EvDTree: structure-dependent substitution profiles based on decision tree classification of 3D environments
Centre de Biochimie Structurale, Faculté de Pharmacie, Université Montpellier I, 15 avenue Charles Flahault, 34093 Montpellier Cedex 5, France
BMC Bioinformatics 2005, 6:4 doi:10.1186/1471-2105-6-4Published: 10 January 2005
Structure-dependent substitution matrices increase the accuracy of sequence alignments when the 3D structure of one sequence is known, and are successful e.g. in fold recognition. We propose a new automated method, EvDTree, based on a decision tree algorithm, for automatic derivation of amino acid substitution probabilities from a set of sequence-structure alignments. The main advantage over other approaches is an unbiased automatic selection of the most informative structural descriptors and associated values or thresholds. This feature allows automatic derivation of structure-dependent substitution scores for any specific set of structures, without the need to empirically determine best descriptors and parameters.

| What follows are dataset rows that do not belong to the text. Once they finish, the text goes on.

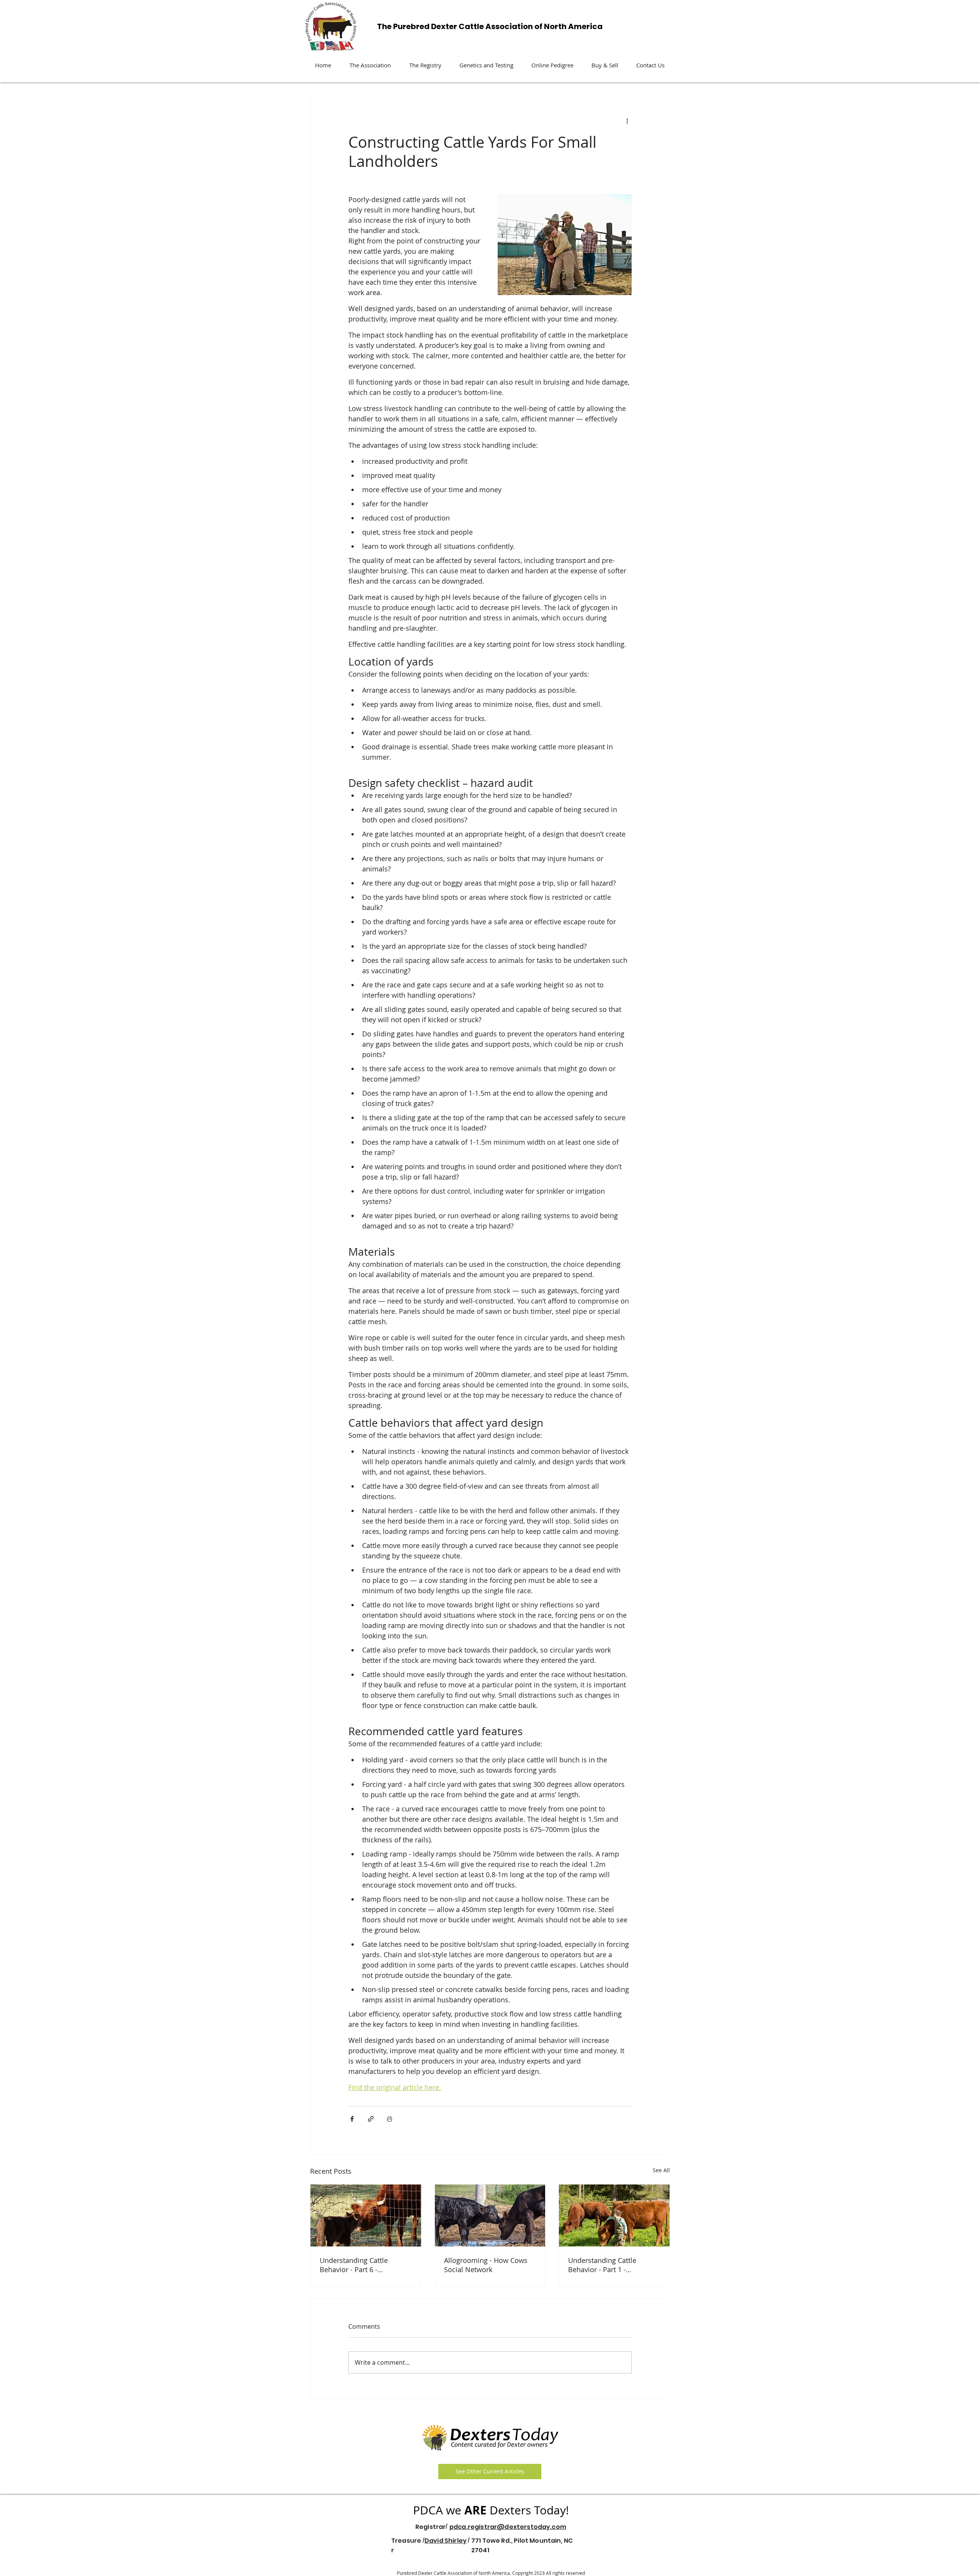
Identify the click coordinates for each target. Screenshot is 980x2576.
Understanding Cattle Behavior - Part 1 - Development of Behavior (609, 2265)
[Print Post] (389, 2118)
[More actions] (627, 121)
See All (661, 2170)
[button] (370, 65)
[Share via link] (370, 2118)
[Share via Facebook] (352, 2118)
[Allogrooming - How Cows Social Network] (490, 2215)
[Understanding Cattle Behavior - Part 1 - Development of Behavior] (614, 2215)
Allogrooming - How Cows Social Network (486, 2265)
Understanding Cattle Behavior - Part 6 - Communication (354, 2265)
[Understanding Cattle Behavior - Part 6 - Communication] (365, 2215)
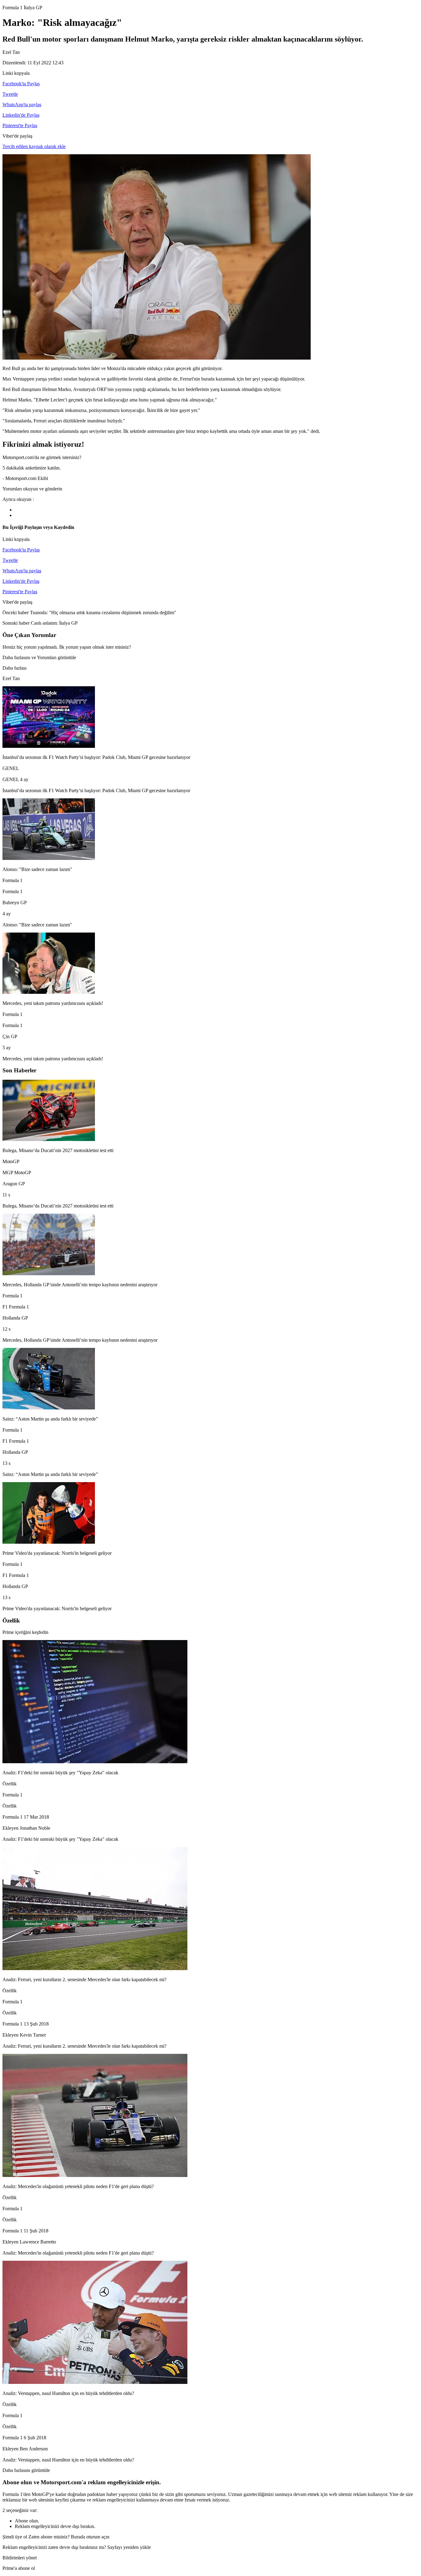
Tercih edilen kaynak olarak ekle (34, 146)
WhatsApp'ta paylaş (21, 104)
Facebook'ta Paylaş (21, 83)
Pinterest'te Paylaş (19, 125)
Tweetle (10, 94)
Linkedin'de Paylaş (20, 115)
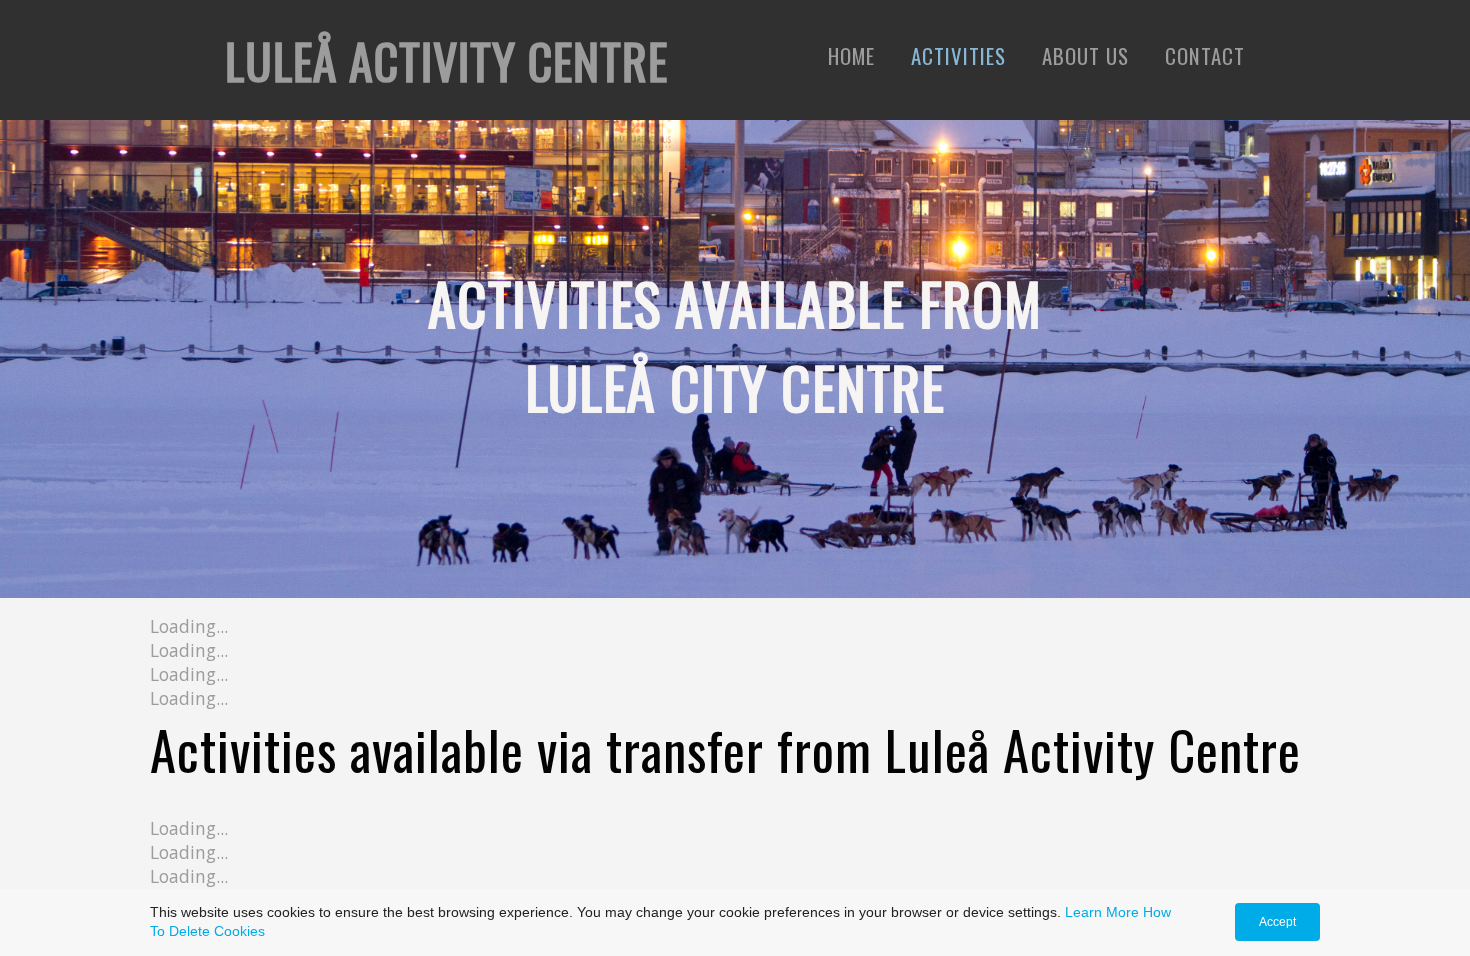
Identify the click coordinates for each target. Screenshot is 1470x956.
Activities (958, 55)
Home (851, 55)
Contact (1205, 55)
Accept (1277, 922)
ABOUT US (1085, 55)
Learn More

Decision trees for residue substitutions were constructed for each residue type from sequence-structure alignments extracted from the HOMSTRAD database. For each tree cluster, environment-dependent substitution profiles were derived. The resulting structure-dependent substitution scores were assessed using a criterion based on the mean ranking of observed substitution among all possible substitutions and in sequence-structure alignments. The automatically built EvDTree substitution scores provide significantly better results than conventional matrices and similar or slightly better results than other structure-dependent matrices. EvDTree has been applied to small disulfide-rich proteins as a test case to automatically derive specific substitutions scores providing better results than non-specific substitution scores. Analyses of the decision tree classifications provide useful information on the relative importance of different structural descriptors.
We propose a fully automatic method for the classification of structural environments and inference of structure-dependent substitution profiles. We show that this approach is more accurate than existing methods for various applications. The easy adaptation of EvDTree to any specific data set opens the way for class-specific structure-dependent substitution scores which can be used in threading-based remote homology searches.